From Publishers Weekly
Copyright 2003 Reed Business Information, Inc.
From the 1906 first edition's limited focus as "a compilation of typographical rules" for books, it has evolved to provide guidance to authors and editors working in other forms and media such as journals, newsletters, Web sites, and even, with the fifteenth edition, American Sign Language. The editors now "assume throughout that most writers and editors, whether preparing print or nonprint works, use computer software." That assumption is most visible in the chapter dealing with presentation in type of mathematical expressions and formulas. Software has collapsed the division of labor between author and typesetter, giving the author the power to fulfill both roles simultaneously. Mathematicians have faced that special challenge; all scholars have been vexed by uncertainty about citing electronic resources.
Various specialized manuals from other publishers have attempted to codify practices for citing electronic publications, but none has enjoyed the authority Chicago has earned over nearly a century. The fifteenth offers deeper guidance for citing electronic books, articles in e-journals, electronic editions of older works, and online newspapers and magazines. The clear, practical, and easily applied rules for citing these sources recognize the problem an author must solve when a URL is subject to change; they also offer advice on matters such as when to provide the date a cited e-work was accessed. U.S. copyright law, driven by the same technologies the fifteenth edition addresses, has also experienced significant changes. An expanded section on copyright offers clear albeit not exhaustive coverage of the current complexities of copyright. All authors would do well to study this primer.
Chicago's mantra throughout is consistency in support of clarity. Helping authors and editors achieve consistency in practice when creating or editing a manuscript and presenting it to readers is Chicago's raison d'etre. The prescriptive tone of some entries serves consistency, but usage is determined by users of the language. Chicago acknowledges variants in practice, often noting that an author may use a variant even though its entry first describes preferred practice. Bowing to popular influence, the editors concede that they "no longer urge deletion of the d in 2nd or the r in 3rd" and they "now recommend the month-day-year form of dates" prevalent in the U.S. The editors also have the wisdom and the experience to uphold rules that, if ignored, can create confusion in readers' minds. All of the rules and recommendations are easily accessible through the thorough index, a hallmark of every recent edition.
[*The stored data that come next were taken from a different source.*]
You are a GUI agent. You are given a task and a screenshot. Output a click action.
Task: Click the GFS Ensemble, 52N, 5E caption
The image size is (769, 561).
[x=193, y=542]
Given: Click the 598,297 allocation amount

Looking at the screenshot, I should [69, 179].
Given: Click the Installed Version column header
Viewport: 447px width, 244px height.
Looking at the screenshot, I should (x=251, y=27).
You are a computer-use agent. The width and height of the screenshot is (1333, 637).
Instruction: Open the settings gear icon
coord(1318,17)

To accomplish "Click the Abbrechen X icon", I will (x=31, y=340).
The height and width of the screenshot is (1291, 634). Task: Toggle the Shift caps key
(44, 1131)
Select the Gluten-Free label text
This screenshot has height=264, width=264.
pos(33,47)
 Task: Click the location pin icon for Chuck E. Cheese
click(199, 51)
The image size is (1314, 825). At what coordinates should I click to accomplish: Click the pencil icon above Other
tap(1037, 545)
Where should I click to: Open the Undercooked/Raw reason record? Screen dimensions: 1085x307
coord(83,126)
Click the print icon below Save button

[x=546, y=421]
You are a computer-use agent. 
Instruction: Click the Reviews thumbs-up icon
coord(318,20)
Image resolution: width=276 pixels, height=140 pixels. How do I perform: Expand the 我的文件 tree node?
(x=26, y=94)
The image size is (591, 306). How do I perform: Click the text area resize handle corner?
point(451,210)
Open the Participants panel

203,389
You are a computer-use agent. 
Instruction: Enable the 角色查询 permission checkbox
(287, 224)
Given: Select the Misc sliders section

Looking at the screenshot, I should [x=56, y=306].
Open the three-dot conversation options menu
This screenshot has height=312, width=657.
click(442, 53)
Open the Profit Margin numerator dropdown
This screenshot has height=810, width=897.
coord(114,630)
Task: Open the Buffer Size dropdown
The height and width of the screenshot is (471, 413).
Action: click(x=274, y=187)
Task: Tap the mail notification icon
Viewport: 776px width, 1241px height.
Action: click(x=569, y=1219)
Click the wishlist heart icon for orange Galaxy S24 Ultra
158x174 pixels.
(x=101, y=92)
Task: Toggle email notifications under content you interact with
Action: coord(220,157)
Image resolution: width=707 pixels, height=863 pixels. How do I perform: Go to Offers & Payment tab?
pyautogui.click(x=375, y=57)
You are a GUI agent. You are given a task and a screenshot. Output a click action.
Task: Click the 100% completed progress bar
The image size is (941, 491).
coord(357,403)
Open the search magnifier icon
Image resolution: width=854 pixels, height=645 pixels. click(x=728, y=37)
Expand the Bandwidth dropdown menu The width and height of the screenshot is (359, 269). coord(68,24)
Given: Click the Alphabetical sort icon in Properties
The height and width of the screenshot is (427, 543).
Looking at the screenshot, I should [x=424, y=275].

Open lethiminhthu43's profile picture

New to the fifteenth is a lively chapter on grammar and usage contributed by Bryan A. Garner, author of Garner's Modern American Usage (2d ed., Oxford, 2003; formerly A Dictionary of Modern American Usage). Its first part reviews basic rules of English grammar, and the second offers succinct explanations of words easily misused (decimate, precondition) or confused (e.g., healthy and healthful; purposely and purposefully). Added features discuss bias-free language and prepositional idioms.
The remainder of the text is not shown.